I made the egg pasta using a pasta machine for the first time. Very pleased with myself. Pretty easy really. I wasn't really sure when it was ready when I cooked it though. It was ok but I think it might have been a little underdone when I was eating it with my special ragu........

Bolognese Meat Sauce

What a disappointment. The famous Hazan ragu. Butcher ground meat. Hours and hours and hours of cooking. I mean, hours. Forget 3 hours, this thing takes at least 4.5, even if you only simmer the sauce for 3. That's a lot of bloody hours.

And I made the bloody pasta. No more perfect union in gastronomy, Marcella says.
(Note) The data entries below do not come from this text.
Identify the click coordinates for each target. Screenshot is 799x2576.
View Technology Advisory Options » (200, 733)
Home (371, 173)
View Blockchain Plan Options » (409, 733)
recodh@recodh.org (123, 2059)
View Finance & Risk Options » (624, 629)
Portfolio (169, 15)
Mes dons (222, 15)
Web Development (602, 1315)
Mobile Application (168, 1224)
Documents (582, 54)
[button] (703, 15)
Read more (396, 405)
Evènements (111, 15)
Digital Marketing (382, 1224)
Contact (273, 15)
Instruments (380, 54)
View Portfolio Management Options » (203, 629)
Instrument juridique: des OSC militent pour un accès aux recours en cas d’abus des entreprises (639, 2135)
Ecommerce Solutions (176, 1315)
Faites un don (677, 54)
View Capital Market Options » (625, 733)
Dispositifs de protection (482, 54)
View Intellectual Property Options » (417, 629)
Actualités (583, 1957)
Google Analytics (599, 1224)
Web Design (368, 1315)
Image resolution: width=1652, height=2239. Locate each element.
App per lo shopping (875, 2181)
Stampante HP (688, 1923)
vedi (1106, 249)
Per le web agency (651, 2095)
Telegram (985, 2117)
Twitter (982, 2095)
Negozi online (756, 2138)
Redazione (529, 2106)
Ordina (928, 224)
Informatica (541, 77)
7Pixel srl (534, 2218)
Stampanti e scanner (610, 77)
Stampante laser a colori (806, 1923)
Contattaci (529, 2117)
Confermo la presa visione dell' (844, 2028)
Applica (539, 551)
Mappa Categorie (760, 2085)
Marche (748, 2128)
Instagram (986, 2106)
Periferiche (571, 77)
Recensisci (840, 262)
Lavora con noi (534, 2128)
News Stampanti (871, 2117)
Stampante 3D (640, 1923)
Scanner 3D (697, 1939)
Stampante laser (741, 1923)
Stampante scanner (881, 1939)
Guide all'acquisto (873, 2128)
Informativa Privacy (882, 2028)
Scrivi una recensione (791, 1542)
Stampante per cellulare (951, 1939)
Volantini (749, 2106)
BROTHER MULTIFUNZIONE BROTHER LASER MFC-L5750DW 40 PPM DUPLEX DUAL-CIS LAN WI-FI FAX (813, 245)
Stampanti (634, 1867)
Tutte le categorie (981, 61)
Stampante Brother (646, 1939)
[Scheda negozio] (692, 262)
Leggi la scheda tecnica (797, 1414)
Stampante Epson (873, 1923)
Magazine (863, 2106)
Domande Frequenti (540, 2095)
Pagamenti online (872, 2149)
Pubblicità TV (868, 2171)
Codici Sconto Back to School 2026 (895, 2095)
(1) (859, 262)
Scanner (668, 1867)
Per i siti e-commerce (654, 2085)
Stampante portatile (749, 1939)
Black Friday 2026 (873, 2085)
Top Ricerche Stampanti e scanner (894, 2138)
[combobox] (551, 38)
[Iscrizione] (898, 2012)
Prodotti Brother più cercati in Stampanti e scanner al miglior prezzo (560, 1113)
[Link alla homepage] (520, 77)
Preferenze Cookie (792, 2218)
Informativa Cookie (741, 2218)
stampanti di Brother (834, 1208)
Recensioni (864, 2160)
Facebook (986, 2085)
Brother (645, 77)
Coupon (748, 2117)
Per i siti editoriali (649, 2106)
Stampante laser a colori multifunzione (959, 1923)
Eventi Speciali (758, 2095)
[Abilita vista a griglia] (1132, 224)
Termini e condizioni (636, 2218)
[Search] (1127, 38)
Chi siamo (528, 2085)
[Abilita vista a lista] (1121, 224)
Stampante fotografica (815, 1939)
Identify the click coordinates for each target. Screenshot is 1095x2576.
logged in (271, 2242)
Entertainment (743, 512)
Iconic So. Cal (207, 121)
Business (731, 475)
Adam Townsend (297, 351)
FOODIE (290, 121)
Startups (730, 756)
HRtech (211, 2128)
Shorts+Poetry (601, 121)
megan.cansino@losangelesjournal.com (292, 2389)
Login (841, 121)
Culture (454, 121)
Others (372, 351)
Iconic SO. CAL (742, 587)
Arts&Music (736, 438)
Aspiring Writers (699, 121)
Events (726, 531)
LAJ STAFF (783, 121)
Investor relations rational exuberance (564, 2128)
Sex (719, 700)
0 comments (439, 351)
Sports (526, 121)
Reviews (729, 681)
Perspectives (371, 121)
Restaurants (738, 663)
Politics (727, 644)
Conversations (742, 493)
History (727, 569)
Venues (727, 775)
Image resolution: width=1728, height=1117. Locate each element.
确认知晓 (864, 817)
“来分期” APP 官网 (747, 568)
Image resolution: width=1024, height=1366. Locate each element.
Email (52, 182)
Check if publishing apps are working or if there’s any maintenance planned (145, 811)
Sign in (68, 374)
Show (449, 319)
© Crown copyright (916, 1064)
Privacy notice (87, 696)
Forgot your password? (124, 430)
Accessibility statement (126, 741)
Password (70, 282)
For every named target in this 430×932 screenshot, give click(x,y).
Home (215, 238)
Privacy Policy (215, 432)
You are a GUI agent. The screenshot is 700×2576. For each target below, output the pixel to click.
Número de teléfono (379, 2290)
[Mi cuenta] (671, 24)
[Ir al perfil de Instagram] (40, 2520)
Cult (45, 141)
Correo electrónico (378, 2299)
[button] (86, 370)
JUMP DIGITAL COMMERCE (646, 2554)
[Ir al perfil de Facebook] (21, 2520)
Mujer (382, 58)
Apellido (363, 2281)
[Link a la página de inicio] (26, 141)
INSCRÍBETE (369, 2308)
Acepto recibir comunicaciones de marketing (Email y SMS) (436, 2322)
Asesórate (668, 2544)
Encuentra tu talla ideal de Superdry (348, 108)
Well, not my version. I've had tastier ragu from a talentless housewife in 20 minutes.

Bit depressing really.

No doubt if Marcella made it for me it would be as expected. But she didn't. And it's such a pain in the arse time wise, it's a bit of an effort to try again and again. I'm not sure where to turn.

I might wait until my special tomatoes come in, and then make it again using the son's recipe.

Monday, January 18, 2010

Fricasseed Chicken with Rosemary and Lemon Juice

I consider myself quite proficient at fricasseed chicken, Hazan style. My favourite Hazan dish is fricasseed chicken with olives and cherry tomatoes from Marcella Cucina. Coincidentally, it is also made with rosemary, garlic and white wine, just like this dish.

Marcella's fricasseeing technique is different between her books, and it shows in the results. The garlic is not put in this dish until the chicken is browned, and no reference is made to it when Marcella refers to the next 2-3 minutes of cooking. This cooking surely must be all about the garlic browning, but it doesn't end up browning as much as it does in the olive dish, and as a result the dish is less pronounced from a garlic perspective.

Similarly this dish has a sprig of rosemary, rather than 2 full chopped tablespoons. Rustic perhaps but again less pronounced from a rosemary perspective.

Finally, Marcella does not drain the fat from the olive chicken before it is served. I suspect she drains almost all the fat/wine mixture (or goodness as it is known in some circles) from this dish to due to the low fat insanity of the 1980s/1990s. Marcella was under a lot of pressure at that time from the increasingly large Americans to reduce the fat in her (mediterranean) dishes and she says that was one of the drivers in Essentials.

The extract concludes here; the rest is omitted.